- EXCERPTED RECORDS -

···

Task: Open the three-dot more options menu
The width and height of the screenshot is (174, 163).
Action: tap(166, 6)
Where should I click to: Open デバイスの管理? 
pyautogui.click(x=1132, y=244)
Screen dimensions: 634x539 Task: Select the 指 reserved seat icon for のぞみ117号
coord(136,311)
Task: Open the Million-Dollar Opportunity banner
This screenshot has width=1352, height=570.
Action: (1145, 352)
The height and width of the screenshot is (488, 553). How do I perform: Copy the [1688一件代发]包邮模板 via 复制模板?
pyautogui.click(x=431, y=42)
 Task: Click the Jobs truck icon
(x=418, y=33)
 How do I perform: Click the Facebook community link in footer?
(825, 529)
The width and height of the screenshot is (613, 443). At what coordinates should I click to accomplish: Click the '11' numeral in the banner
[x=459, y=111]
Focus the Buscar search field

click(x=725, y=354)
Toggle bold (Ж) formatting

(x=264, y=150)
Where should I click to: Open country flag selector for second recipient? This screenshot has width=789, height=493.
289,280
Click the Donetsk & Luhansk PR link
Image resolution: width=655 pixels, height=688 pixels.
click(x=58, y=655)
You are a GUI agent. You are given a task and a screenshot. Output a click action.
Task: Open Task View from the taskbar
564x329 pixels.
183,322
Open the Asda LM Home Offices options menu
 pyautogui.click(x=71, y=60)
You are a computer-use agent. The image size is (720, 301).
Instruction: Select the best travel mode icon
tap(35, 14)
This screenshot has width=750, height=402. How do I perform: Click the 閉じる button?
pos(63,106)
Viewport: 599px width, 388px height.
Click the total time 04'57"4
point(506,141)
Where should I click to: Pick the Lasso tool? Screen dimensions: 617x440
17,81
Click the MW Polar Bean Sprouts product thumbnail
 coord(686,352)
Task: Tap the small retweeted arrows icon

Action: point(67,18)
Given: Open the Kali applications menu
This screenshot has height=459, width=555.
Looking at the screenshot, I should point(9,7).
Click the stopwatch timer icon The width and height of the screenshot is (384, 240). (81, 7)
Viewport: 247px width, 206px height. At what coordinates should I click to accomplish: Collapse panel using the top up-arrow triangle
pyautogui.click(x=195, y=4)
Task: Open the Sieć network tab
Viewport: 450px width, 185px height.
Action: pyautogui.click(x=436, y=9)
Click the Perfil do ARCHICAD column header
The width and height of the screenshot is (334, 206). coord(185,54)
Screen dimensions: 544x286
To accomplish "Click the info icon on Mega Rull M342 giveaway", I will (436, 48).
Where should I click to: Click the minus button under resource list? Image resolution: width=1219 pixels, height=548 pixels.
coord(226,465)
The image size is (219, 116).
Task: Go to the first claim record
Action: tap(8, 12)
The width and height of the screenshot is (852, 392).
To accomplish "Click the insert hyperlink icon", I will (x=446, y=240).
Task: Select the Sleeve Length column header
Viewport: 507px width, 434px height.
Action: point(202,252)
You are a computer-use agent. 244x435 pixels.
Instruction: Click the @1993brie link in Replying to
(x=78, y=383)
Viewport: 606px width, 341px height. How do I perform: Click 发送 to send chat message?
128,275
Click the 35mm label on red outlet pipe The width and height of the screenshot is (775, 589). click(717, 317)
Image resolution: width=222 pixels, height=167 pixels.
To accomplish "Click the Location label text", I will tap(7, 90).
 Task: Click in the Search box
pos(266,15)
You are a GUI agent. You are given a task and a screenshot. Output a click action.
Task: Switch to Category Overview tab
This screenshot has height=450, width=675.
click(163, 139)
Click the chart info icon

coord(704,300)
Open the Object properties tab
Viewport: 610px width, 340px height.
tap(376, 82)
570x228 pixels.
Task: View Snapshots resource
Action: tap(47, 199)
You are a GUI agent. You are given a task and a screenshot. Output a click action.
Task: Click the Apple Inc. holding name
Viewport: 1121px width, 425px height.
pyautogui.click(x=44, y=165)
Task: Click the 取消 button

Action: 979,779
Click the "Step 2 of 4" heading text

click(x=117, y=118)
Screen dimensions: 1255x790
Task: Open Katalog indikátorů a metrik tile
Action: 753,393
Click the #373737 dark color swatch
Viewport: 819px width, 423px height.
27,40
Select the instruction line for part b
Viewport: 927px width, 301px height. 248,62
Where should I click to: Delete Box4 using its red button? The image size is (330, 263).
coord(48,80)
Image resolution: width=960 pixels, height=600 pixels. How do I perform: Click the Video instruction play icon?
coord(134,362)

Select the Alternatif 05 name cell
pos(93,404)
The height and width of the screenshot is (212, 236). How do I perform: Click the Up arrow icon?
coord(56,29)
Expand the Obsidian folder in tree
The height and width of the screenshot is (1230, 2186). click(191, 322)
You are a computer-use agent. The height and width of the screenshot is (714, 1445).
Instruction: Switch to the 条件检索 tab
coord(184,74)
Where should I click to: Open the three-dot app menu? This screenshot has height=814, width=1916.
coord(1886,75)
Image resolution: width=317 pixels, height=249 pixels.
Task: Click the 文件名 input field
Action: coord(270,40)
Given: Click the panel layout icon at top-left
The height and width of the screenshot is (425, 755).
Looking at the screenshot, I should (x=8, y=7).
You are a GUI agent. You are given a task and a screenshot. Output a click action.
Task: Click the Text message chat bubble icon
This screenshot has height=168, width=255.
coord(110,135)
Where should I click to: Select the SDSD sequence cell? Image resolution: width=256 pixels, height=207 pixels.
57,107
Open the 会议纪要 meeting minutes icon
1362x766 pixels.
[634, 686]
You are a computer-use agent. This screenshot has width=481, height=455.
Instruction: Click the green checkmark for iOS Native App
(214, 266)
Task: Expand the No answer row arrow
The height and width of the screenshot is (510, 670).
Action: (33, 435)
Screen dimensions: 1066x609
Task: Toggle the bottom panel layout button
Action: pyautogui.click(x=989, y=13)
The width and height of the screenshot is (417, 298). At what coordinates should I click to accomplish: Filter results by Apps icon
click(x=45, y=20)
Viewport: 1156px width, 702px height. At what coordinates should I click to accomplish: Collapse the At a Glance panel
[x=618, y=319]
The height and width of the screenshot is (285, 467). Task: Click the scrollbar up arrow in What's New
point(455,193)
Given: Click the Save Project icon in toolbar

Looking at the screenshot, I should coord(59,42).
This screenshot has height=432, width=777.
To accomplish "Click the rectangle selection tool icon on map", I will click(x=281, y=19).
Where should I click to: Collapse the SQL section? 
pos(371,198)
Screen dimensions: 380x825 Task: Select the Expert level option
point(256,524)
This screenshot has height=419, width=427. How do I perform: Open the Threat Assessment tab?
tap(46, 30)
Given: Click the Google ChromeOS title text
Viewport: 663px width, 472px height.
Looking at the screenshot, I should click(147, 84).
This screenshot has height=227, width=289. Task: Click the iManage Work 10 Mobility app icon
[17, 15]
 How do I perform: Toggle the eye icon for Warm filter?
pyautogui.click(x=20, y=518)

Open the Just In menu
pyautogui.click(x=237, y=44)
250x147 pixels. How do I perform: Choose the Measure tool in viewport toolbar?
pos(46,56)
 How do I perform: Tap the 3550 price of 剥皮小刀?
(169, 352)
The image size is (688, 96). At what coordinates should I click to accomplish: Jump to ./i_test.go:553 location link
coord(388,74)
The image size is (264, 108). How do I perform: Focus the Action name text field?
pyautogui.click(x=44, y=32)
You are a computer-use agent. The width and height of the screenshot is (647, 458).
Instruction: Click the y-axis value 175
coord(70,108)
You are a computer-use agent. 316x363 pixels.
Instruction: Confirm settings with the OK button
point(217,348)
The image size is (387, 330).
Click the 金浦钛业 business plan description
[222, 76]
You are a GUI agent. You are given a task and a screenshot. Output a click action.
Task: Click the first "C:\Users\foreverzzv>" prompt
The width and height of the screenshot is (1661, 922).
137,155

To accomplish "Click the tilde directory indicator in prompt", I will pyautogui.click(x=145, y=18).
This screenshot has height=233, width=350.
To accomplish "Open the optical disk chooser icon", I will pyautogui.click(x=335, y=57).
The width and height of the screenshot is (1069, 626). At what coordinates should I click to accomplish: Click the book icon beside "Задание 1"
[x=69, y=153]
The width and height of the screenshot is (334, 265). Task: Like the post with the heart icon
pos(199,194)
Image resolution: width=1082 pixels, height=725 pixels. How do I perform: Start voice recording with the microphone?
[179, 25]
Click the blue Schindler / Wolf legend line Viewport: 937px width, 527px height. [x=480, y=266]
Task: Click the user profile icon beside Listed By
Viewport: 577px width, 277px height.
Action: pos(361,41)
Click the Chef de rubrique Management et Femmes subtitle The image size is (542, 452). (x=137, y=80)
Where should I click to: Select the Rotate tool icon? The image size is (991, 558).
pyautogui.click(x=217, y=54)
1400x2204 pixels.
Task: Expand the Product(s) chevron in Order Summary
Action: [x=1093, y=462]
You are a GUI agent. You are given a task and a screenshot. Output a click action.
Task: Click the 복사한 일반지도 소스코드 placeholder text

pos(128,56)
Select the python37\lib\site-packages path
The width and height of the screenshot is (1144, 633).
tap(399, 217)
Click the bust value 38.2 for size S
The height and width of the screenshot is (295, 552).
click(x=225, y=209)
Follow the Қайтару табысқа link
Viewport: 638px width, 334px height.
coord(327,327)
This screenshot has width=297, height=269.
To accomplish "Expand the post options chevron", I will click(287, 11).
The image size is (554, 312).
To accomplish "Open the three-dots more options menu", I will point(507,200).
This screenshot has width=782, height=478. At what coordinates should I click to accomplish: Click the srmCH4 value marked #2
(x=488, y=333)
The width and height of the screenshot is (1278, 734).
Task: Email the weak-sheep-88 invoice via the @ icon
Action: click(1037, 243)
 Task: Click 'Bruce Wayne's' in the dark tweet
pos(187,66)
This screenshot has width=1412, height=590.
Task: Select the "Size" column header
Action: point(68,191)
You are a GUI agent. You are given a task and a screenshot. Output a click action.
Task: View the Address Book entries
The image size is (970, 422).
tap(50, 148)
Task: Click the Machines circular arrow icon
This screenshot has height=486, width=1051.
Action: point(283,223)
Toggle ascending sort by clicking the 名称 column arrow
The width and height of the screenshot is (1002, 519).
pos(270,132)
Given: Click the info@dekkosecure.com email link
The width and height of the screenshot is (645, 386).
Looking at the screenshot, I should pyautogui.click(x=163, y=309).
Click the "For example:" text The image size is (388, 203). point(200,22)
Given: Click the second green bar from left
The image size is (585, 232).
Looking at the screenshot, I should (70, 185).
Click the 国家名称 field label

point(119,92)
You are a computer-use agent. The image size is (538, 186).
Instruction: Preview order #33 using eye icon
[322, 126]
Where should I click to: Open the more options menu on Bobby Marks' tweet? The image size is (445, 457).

···

- WHAT THE TASK ASKS -
Set out every line from the material that contains the string "computer".

- EXERCISE SOLUTION -
You are a computer-use agent. The image size is (720, 301).
You are a computer-use agent. 244x435 pixels.
You are a computer-use agent. The height and width of the screenshot is (714, 1445).
You are a computer-use agent. This screenshot has width=481, height=455.
You are a computer-use agent. The width and height of the screenshot is (647, 458).
You are a computer-use agent. 316x363 pixels.
You are a computer-use agent. The image size is (538, 186).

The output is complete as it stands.